[About this exercise] A single stretch of the material below is to be transcribed exactly, starting at the line with "Where should I click to: Open" and ending after the line with "1199x802 pixels.".

[Provided data]
◆ ◆ ◆ ◆

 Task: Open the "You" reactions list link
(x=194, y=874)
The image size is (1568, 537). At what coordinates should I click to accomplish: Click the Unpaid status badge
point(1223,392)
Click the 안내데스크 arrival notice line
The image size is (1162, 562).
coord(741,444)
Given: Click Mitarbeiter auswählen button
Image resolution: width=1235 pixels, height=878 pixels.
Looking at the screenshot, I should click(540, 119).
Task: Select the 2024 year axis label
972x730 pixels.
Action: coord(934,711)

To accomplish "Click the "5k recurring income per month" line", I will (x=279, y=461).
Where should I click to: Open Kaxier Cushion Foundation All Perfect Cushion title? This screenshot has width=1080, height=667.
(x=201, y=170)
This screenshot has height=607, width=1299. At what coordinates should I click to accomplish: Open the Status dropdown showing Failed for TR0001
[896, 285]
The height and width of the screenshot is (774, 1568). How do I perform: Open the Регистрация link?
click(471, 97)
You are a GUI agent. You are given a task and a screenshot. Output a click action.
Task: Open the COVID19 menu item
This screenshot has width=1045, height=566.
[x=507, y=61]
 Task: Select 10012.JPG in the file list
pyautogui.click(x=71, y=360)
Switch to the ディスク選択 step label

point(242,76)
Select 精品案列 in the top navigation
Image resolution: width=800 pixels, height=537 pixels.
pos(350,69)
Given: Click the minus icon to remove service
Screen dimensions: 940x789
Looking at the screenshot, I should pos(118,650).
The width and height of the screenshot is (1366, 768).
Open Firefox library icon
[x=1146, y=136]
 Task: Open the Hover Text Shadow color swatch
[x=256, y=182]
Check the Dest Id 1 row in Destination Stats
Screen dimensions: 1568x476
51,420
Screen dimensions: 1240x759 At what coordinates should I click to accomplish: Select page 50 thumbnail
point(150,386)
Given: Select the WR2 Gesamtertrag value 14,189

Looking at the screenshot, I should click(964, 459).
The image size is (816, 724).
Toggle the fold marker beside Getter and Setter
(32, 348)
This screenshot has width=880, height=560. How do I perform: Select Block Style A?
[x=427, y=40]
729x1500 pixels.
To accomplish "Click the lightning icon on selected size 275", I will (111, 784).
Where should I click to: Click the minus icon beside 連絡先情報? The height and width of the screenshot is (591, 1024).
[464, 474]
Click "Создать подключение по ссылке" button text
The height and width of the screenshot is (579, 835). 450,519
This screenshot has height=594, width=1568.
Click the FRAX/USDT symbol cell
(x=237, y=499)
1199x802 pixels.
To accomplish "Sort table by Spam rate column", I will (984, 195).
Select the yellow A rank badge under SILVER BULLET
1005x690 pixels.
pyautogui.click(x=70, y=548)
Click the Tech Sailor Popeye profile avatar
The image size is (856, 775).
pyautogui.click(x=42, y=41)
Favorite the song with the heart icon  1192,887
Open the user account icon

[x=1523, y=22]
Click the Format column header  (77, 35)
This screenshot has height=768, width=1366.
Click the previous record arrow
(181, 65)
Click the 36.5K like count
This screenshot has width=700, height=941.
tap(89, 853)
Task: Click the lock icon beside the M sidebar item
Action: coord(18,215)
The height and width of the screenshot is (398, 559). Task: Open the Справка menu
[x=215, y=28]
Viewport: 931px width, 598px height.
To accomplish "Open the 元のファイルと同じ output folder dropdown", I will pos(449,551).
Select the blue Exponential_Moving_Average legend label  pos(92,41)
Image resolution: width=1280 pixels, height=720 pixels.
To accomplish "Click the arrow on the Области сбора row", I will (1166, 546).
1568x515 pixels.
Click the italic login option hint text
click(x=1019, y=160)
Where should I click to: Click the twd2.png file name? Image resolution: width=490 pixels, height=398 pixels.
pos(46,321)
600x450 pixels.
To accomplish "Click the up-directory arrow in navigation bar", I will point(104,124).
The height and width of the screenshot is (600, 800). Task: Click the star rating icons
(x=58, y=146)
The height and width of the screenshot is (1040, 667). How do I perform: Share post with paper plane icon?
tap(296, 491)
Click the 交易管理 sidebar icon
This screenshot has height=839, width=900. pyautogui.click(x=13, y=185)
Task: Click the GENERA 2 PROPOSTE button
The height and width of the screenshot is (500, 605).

◆ ◆ ◆ ◆

[Solution to this exercise]
Where should I click to: Open Kaxier Cushion Foundation All Perfect Cushion title? This screenshot has width=1080, height=667.
(x=201, y=170)
This screenshot has height=607, width=1299. At what coordinates should I click to accomplish: Open the Status dropdown showing Failed for TR0001
[896, 285]
The height and width of the screenshot is (774, 1568). How do I perform: Open the Регистрация link?
click(471, 97)
You are a GUI agent. You are given a task and a screenshot. Output a click action.
Task: Open the COVID19 menu item
This screenshot has width=1045, height=566.
[x=507, y=61]
 Task: Select 10012.JPG in the file list
pyautogui.click(x=71, y=360)
Switch to the ディスク選択 step label

point(242,76)
Select 精品案列 in the top navigation
Image resolution: width=800 pixels, height=537 pixels.
pos(350,69)
Given: Click the minus icon to remove service
Screen dimensions: 940x789
Looking at the screenshot, I should pos(118,650).
The width and height of the screenshot is (1366, 768).
Open Firefox library icon
[x=1146, y=136]
 Task: Open the Hover Text Shadow color swatch
[x=256, y=182]
Check the Dest Id 1 row in Destination Stats
Screen dimensions: 1568x476
51,420
Screen dimensions: 1240x759 At what coordinates should I click to accomplish: Select page 50 thumbnail
point(150,386)
Given: Select the WR2 Gesamtertrag value 14,189

Looking at the screenshot, I should click(964, 459).
The image size is (816, 724).
Toggle the fold marker beside Getter and Setter
(32, 348)
This screenshot has width=880, height=560. How do I perform: Select Block Style A?
[x=427, y=40]
729x1500 pixels.
To accomplish "Click the lightning icon on selected size 275", I will (111, 784).
Where should I click to: Click the minus icon beside 連絡先情報? The height and width of the screenshot is (591, 1024).
[464, 474]
Click "Создать подключение по ссылке" button text
The height and width of the screenshot is (579, 835). 450,519
This screenshot has height=594, width=1568.
Click the FRAX/USDT symbol cell
(x=237, y=499)
1199x802 pixels.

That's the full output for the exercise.